Second, Shh signaling from the MDO induces a posterior-to-anterior expression wave of the proneural gene Neurogenin1 in the major (caudal) part of the thalamus, and Ascl1 (formerly Mash1) in the remaining narrow stripe of rostral thalamic cells immediately adjacent to the MDO, and in the prethalamus [39,40]. This zonation of proneural gene expression leads to the differentiation of glutamatergic relay neurons from the Neurogenin1-expressing precursors and of GABAergic inhibitory neurons from the Ascl1-positive precursors. In fish, selection of these alternative neurotransmitter fates is controlled by the dynamic expression of the hairy-like basic helix-loop-helix (bHLH) transcription factor, Her6. Expression of Her6, which represses Neurogenin but is required for Ascl1 expression, is progressively lost from the caudal thalamus but maintained in the prethalamus and in the stripe of rostral thalamic cells (Figure 2B). Studies in chick and mice have shown that blocking the Shh pathway leads to absence of the rostral thalamus and substantial decrease of the caudal thalamus [34,35]. Is a Shh concentration gradient in mouse solely responsible for defining the sharp border between rostral thalamus and caudal thalamus without need for a bHLH factor-mediated mechanism, as has been discovered in fish [40]? Recent reports support the hypothesis that these two requirements are possibly tightly linked, because Shh is able to influence the stability of the Her6 ortholog, Hes1, in mouse retina [41]. An increase of Shh signaling would lead to a broader domain of the stabilized bHLH factor, resulting in a broader rostral thalamus, whereas reduction of Shh signaling would reduce the activity of the bHLH factor and subsequently lead to the loss of rostral thalamic identity.
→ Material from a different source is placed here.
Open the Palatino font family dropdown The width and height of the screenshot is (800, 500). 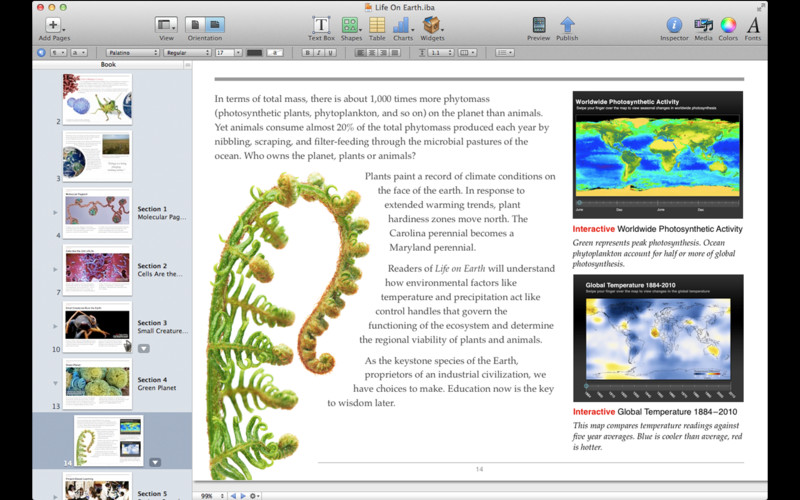pyautogui.click(x=133, y=52)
Because her6 defines the border of the thalamic Neurogenin1 expression domain, it is pertinent to ask how the thalamus is limited posteriorly – from the largely GABAergic pretectum. It has been suggested that Otx2 is required for acquisition of glutamatergic fate in the thalamus, and that the absence of Otx2 leads to the thalamus taking on the GABAergic pretectal fate [42]. In zebrafish, normal expression of gsh1 in the pretectum and the strong anterior expansion of gsh1 expression in the embryos depleted for Otx function [11], suggests that the Gsh genes are required for the pretectal GABAergic fate. Indeed, Gsh2 and the proneural bHLH gene, Ascl1, function sequentially to determine the identity of the dl3 interneurons in the mouse spinal cord: Gsh2 activates the Ascl1-dependent differentiation of these neurons by suppressing the expression of Neurogenin (1 and 2) [43,44]. Assuming a similar repressive interaction between Neurogenin1 in the posterior thalamus and gsh1 in the anterior pretectum, pretectal cells could become GABAergic without the need for Her6.
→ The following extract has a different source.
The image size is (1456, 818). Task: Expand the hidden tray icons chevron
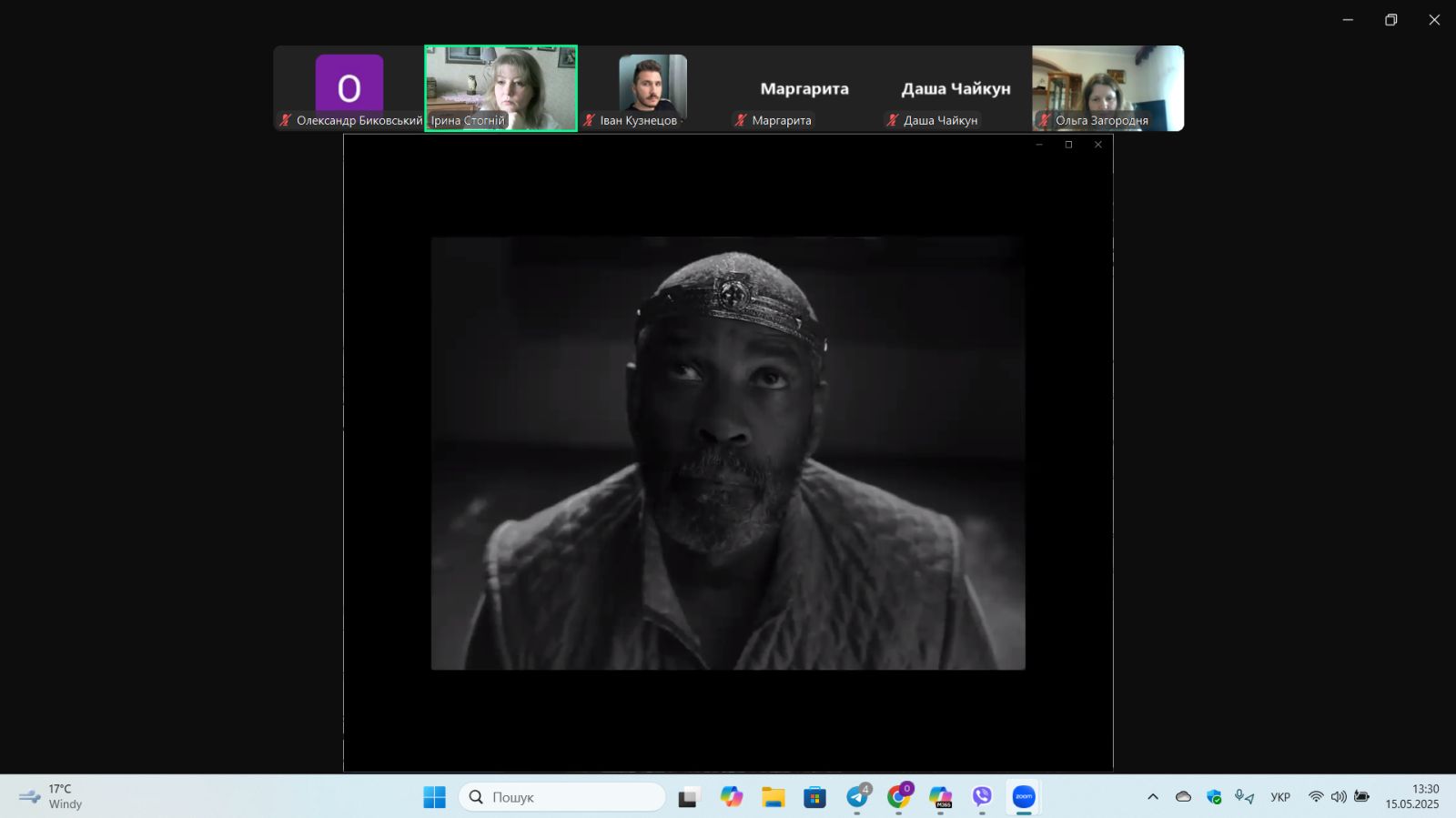point(1153,797)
A third Shh-dependent step involves the induction of a set of transcription factors that are likely to determine the finer specification of thalamic neuronal subtype identity (Figure 2C). The induction of these transcription factors occurs in a Shh-concentration-dependent manner (Figure 2C). At high levels of Shh signaling, Nkx2.2, Olig2, Sox14, Tal1 and Gad1 are induced in the Her6+ rostral thalamus, whereas the induction of Gbx2, Dbx1, Olig3, and Lhx2 in the caudal thalamus seems to require lower levels of Shh (Figure 3) [23,29,34,35,45,46]. Subsequently, the post-mitotic thalamic nuclei become reorganized by Shh: low activation of the Shh pathway within the thalamus leads to loss of the lateral geniculate and medial geniculate nucleus, and to a reduction of both the dorsal and the central nuclear groups [46]. These effects are consistent with Shh released from the MDO acting as a morphogen that patterns the AP axis of the diencephalon in a similar way to its actions along the dorsoventral axis of the spinal cord [62,63]. In addition, the duration of Shh exposure creates a graded response in the spinal cord similar to that generated by different Shh concentrations [64]. It will be interesting to explore the temporal effects of Shh exposure during diencephalic development, particularly because Shh expression is maintained in the ZLI and its derivative (the external medullary lamina) until post-natal stages.

Figure 3
Comparative expression of thalamic markers in mouse, chick and zebrafish during embryonic development. Colored bars show the expression dynamics of genes expressed within the thalamic territory. Same colors indicate homologs or members of one gene family ...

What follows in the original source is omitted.